De même, la responsabilité du Conservateur sera susceptible d'être engagé à concurrence de ce même maximum, s'il omet l'inscription dans un état postérieur à celle-ci.

Les Conservateurs qui ont seuls qualité pour trancher, sous le contrôle des tribunaux judiciaires, les difficultés que soulèvent l'exigibilité et la liquidation des salaires, paraissent dès lors fondés à estimer que le salaire proportionnel, contrepartie de leur responsabilité personnelle, est exigible sur le montant de l'emprunt, même lorsque l'inscription est prise pour sûreté d'un solde indéterminé.

Il n'en serait autrement, qu'au cas où la collectivité garante, soucieuse de ne pas grever inutilement le crédit de l'organisme d'habitations à bon marché, et estimant que celui-ci remboursera, lui-même, au moins une partie de l'emprunt, accepterait de limiter sa propre garantie à la seule somme qu'elle présume devoir acquitter à la place de l'emprunteur ; mais il est évident qu'elle doit, alors, stipuler expressément, dans le bordereau quelle prend inscription pour sûreté le cette somme ; elle ne pourra, dans cette hypothèse, être colloquée qu'à concurrence de la même somme qui limitera, également, la responsabilité du conservateur et qui, partant, doit servir de base au calcul de son salaire

Les conservateurs paraissent d'ailleurs fondés à soutenir, depuis la mise en vigueur du décret du 20 décembre 1943, que, même dans l'hypothèse où l'inscription est requise pour sûreté du solde indéterminé d'une créance déterminée et énoncée au bordereau, ils n'ont pas à exiger l'évaluation prévue par l'Art. premier; 2°, de ce texte, dès l'instant où ce solde est susceptible d'atteindre éventuellement le montant de la créance, mentionné au bordereau ; bien plus, une telle exigence serait susceptible de mettre leur responsabilité en jeu, si, en retardant l'inscription elle causait un préjudice au requérant et si le tribunal n'admettait pas sa nécessité.

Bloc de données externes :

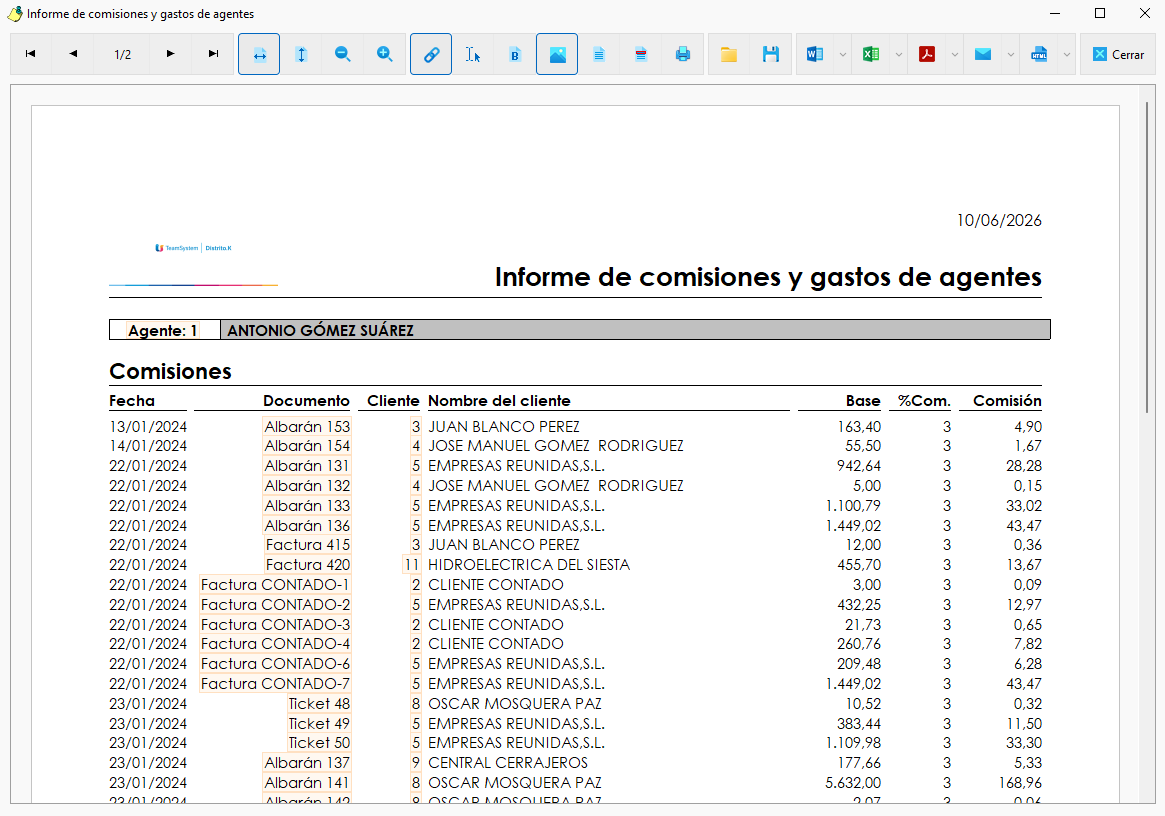Go to the next report page
The image size is (1165, 816).
(171, 54)
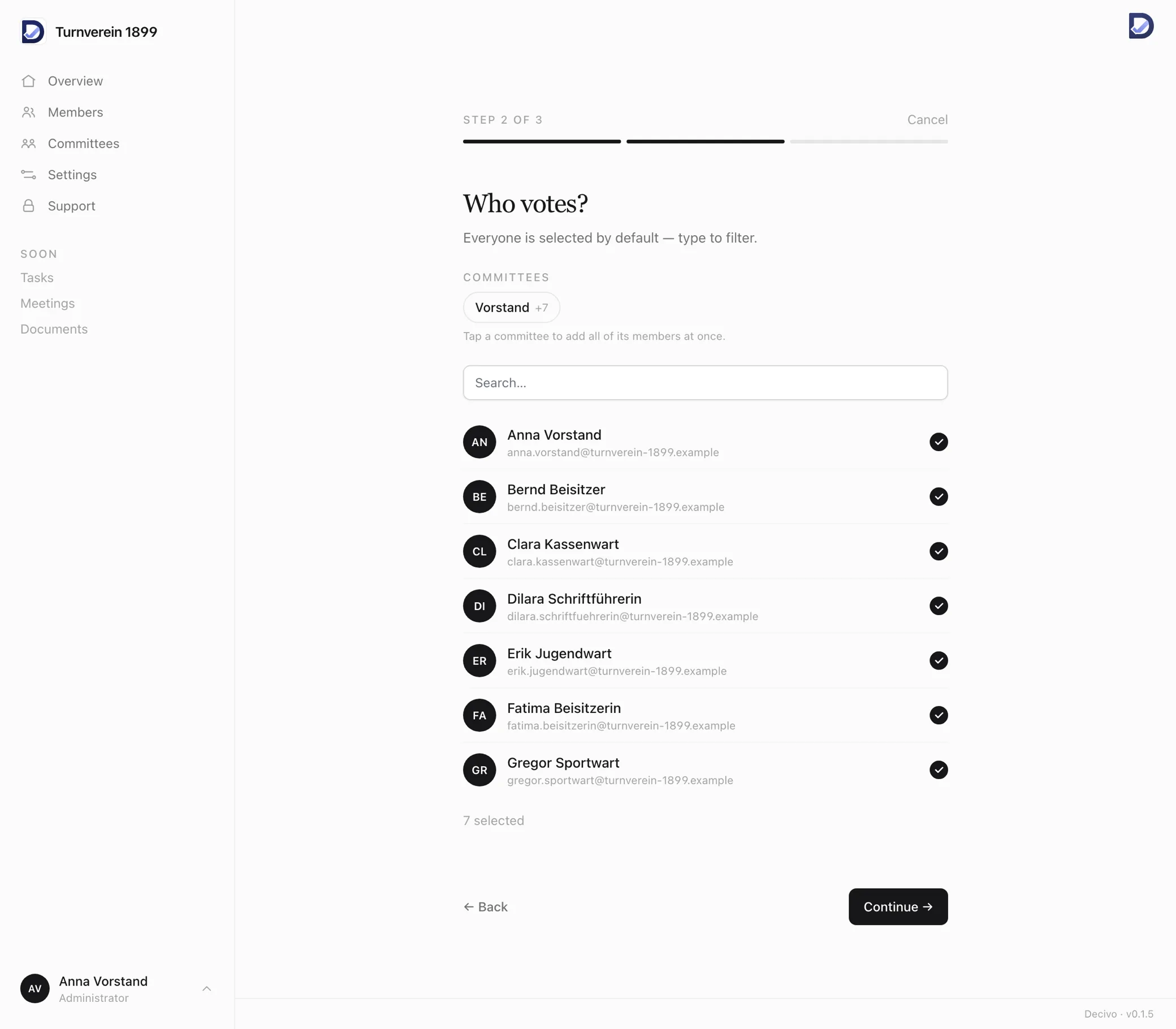The width and height of the screenshot is (1176, 1029).
Task: Continue to the next step
Action: [x=898, y=907]
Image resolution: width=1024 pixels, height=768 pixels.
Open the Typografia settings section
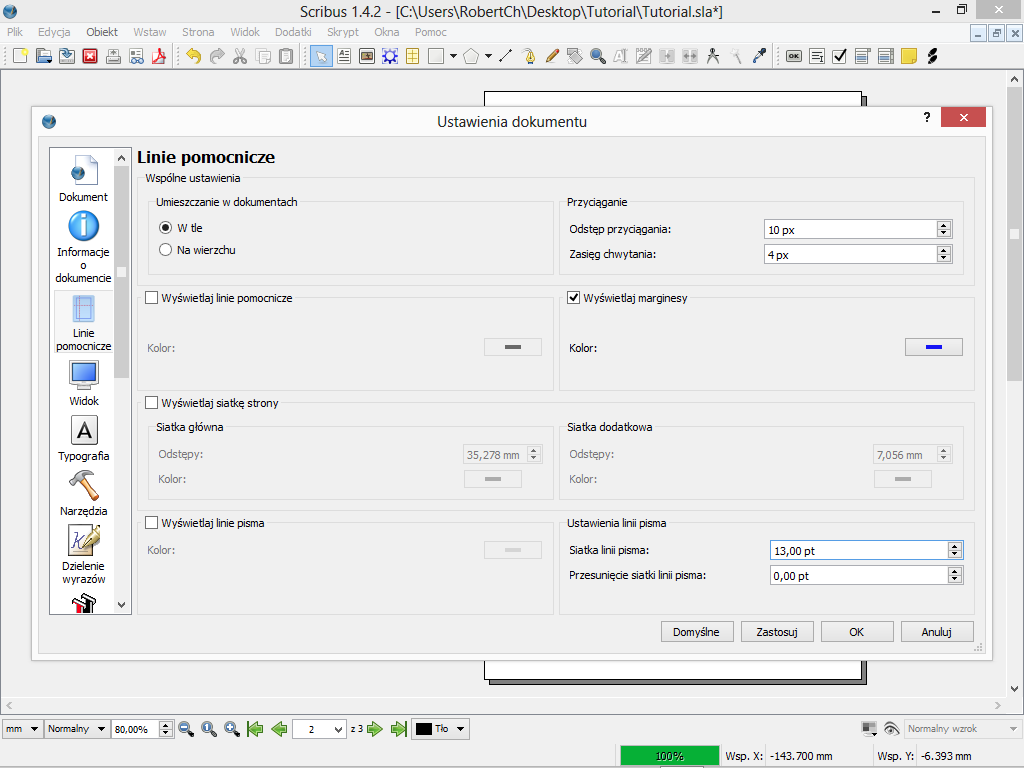click(x=84, y=431)
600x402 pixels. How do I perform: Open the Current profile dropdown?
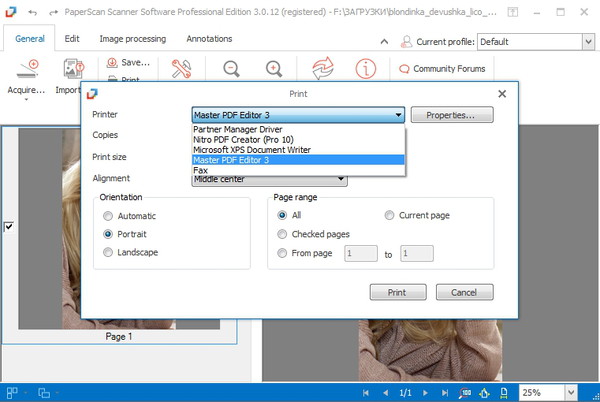tap(535, 42)
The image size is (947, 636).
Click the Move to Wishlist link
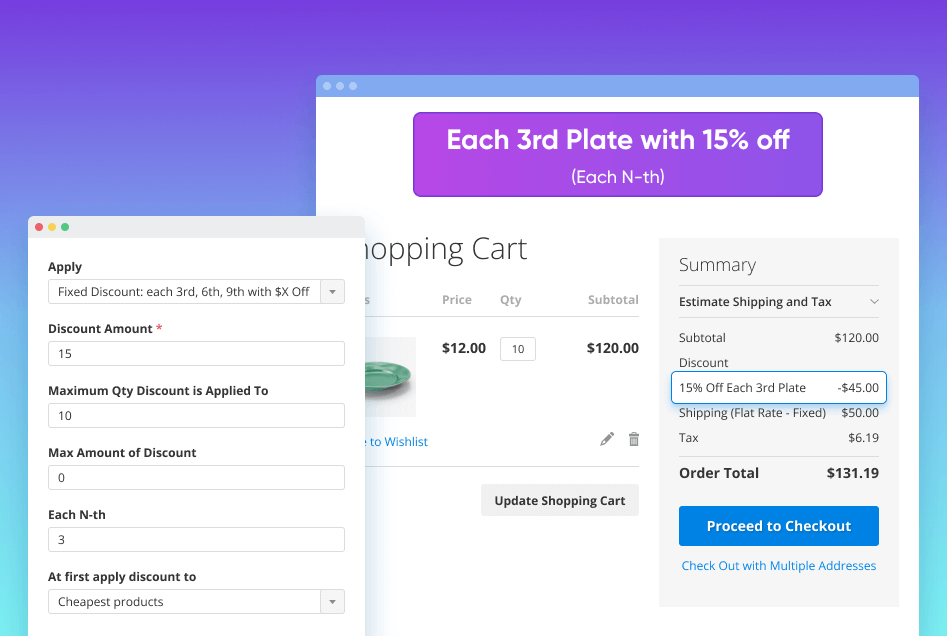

L'évaluation envisagée ne serait obligatoire en ce qui concerne les inscriptions de l'hypothèque légale, instituée par l'Art. 6 de la loi du 27 juillet 1934, qu'au cas où aucune partie du bordereau ne ferait état du montant ni du prêt consenti par l'Etat, ni du droit garanti; mais cette hypothèse est peu vraisemblable, dès lors qu'elle pourrait être de nature à entraîner la nullité de l'inscription (C. Civ., art. 2145, dernier al.). Quoiqu'il en soit, le salaire proportionnel serait, alors, exigible sur le montant de l'évaluation.

Tel est le point de vue que les Conservateurs, peuvent être fondés à faire valoir sur la question que vous avez bien voulu me soumettre, sans que leur argumentation, qui paraît suffisamment fondée en droit, puisse être considérée par l'Administration comme un abus de nature à justifier une dérogation à son attitude traditionnelle d'abstention en la matière.